- _Task brief_:
Write out the entries exactly, pictures excluded.

- _Records to process_:

========================================================================

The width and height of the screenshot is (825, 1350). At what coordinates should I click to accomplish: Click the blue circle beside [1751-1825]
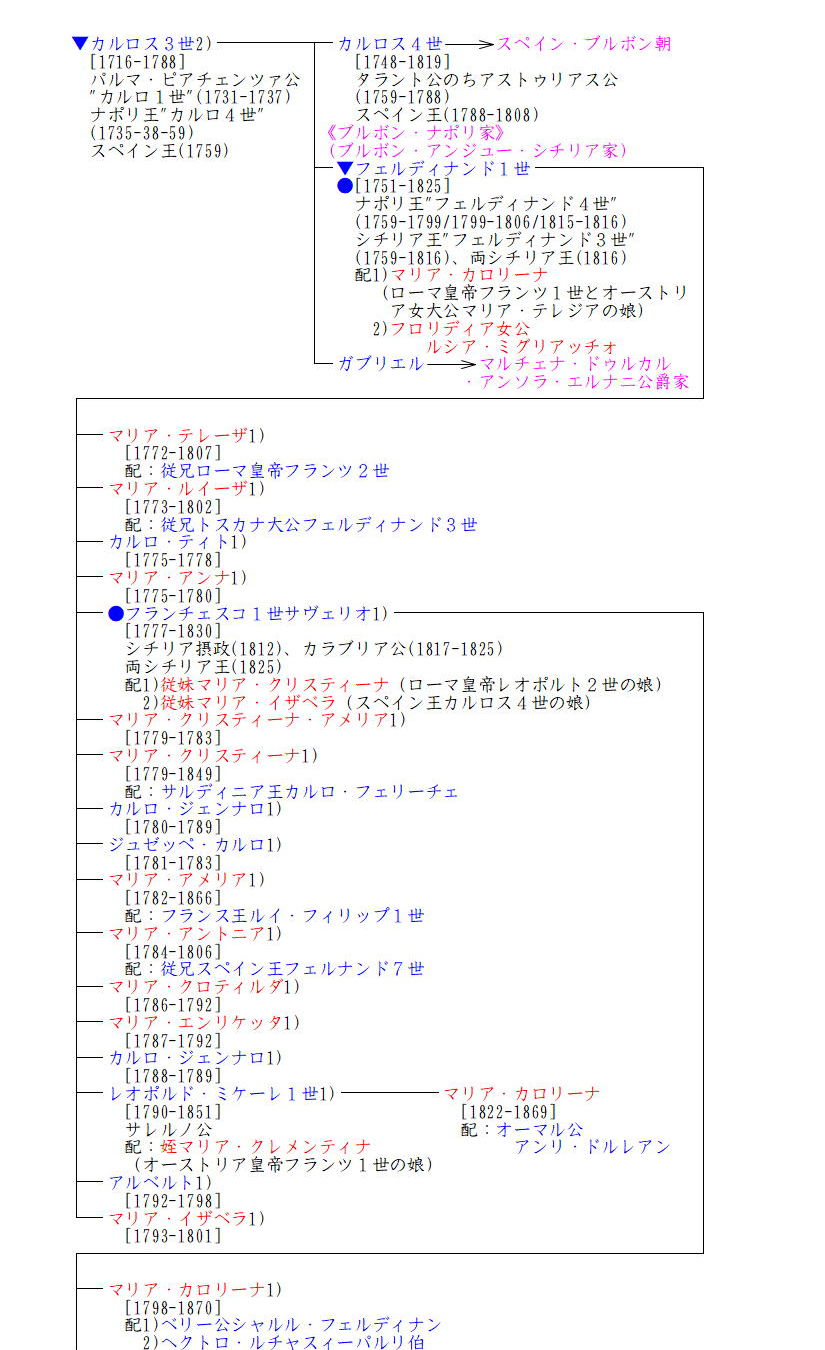click(x=345, y=186)
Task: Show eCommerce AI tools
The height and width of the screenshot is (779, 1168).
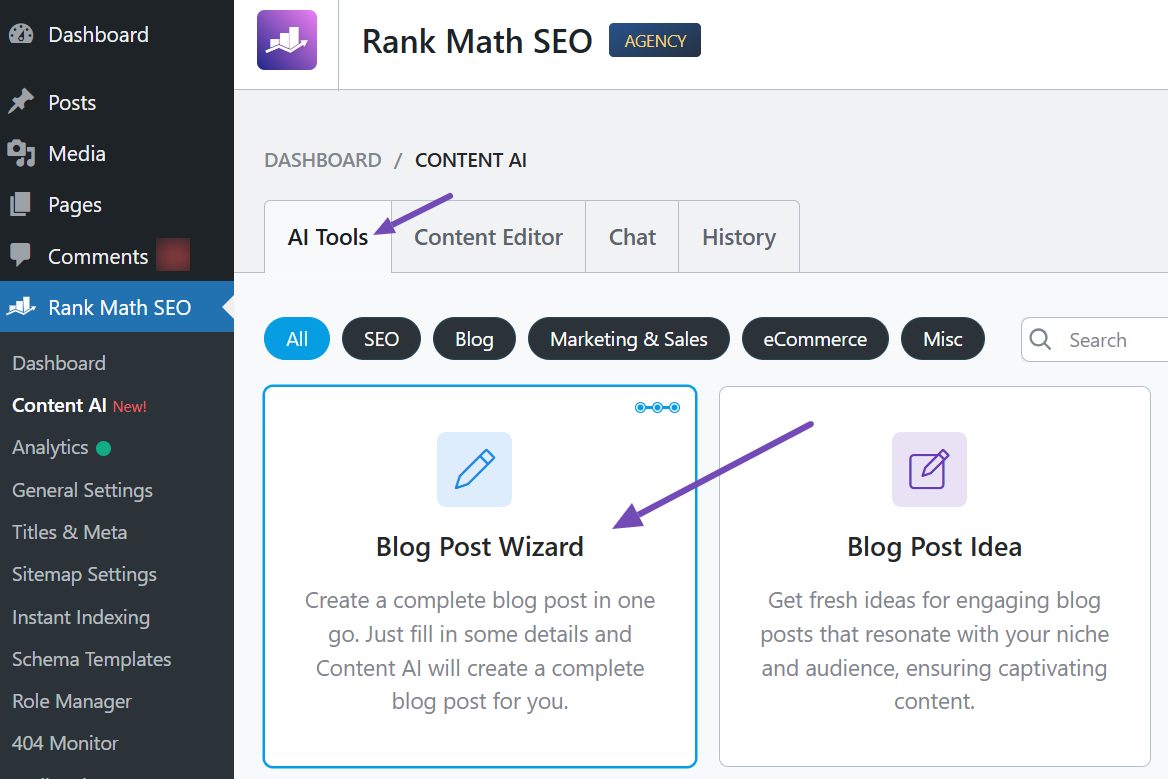Action: click(815, 339)
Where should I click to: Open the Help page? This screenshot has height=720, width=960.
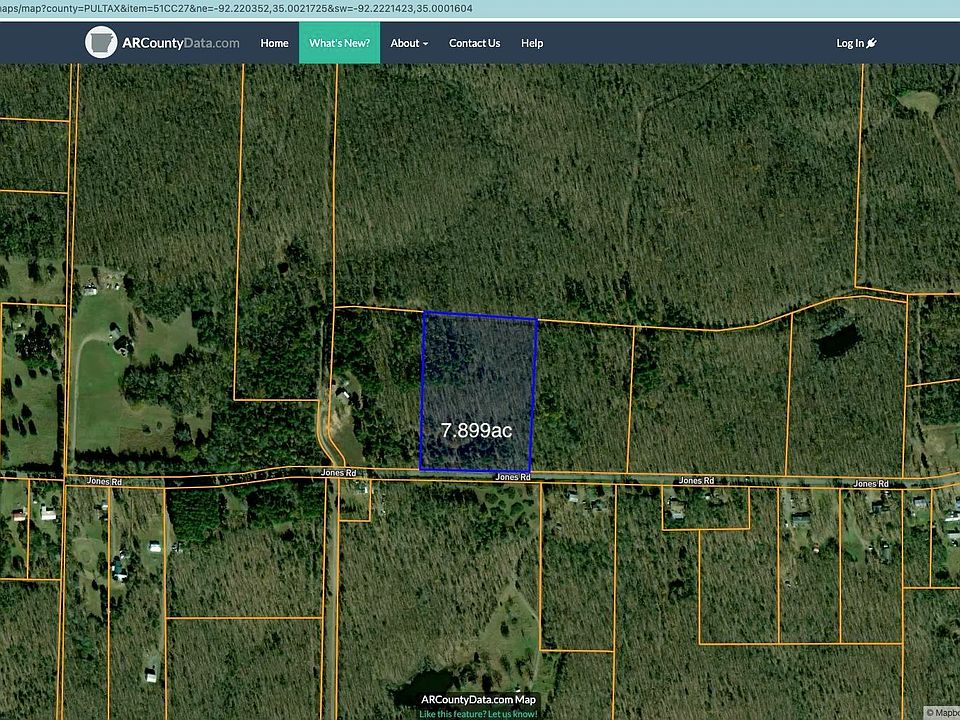point(532,43)
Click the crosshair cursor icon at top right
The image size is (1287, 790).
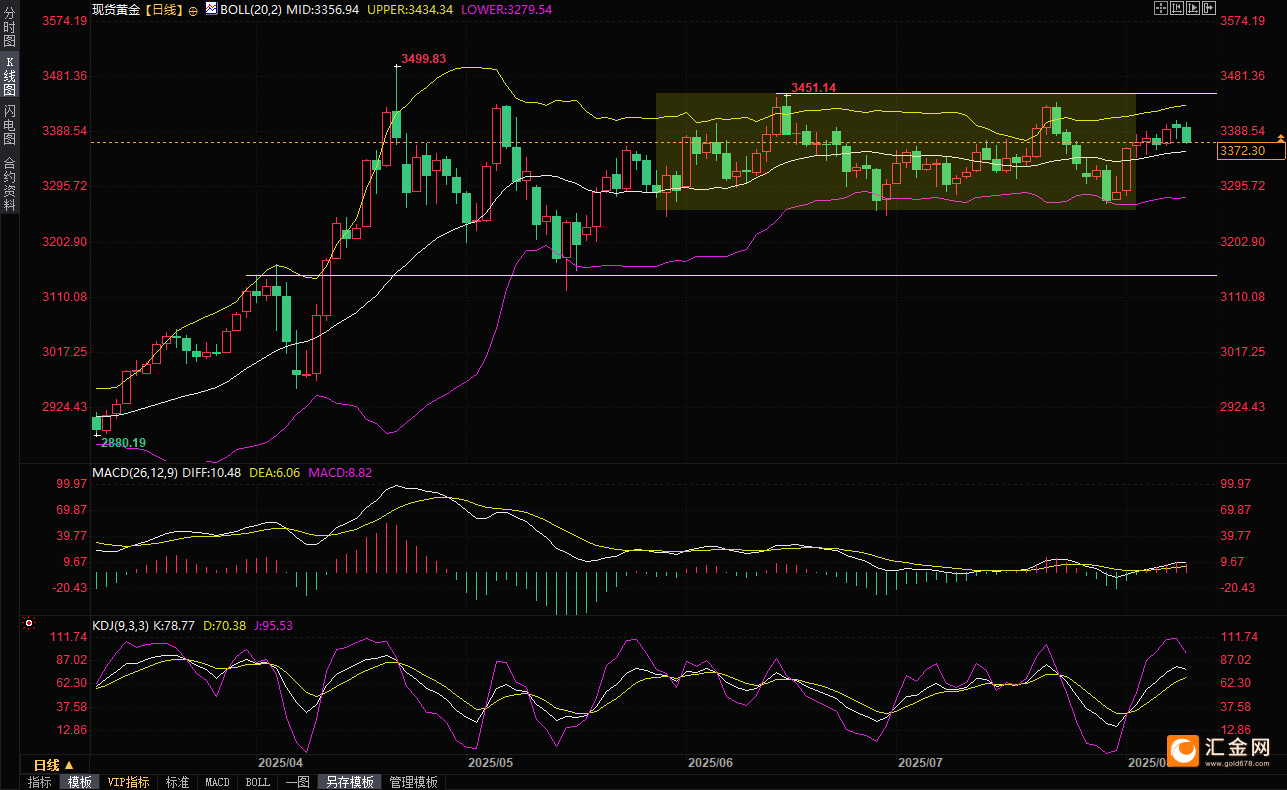pyautogui.click(x=1160, y=8)
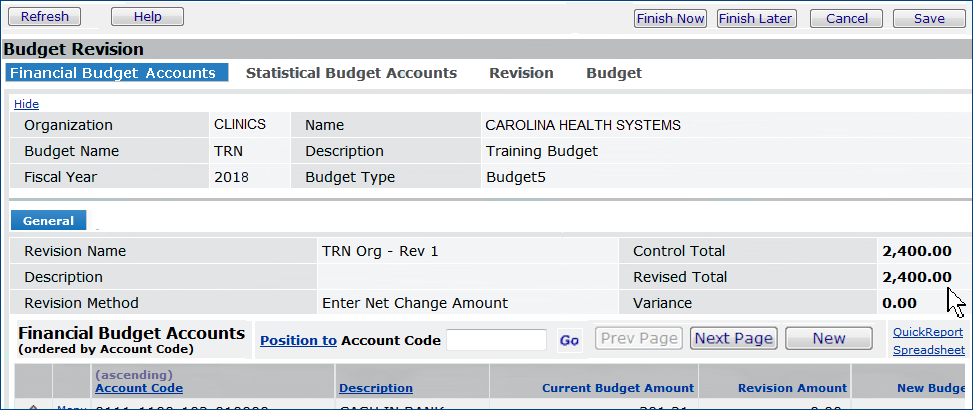Cancel the budget revision

(846, 18)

========================================================================

- _Task solution_:
The width and height of the screenshot is (825, 1350). At what coordinates should I click to accomplish: Click the blue circle beside [1751-1825]
click(x=345, y=186)
Task: Show eCommerce AI tools
The height and width of the screenshot is (779, 1168).
Action: click(815, 339)
Where should I click to: Open the Help page? This screenshot has height=720, width=960.
point(532,43)
Click the crosshair cursor icon at top right
The image size is (1287, 790).
pyautogui.click(x=1160, y=8)
Cancel the budget revision

(846, 18)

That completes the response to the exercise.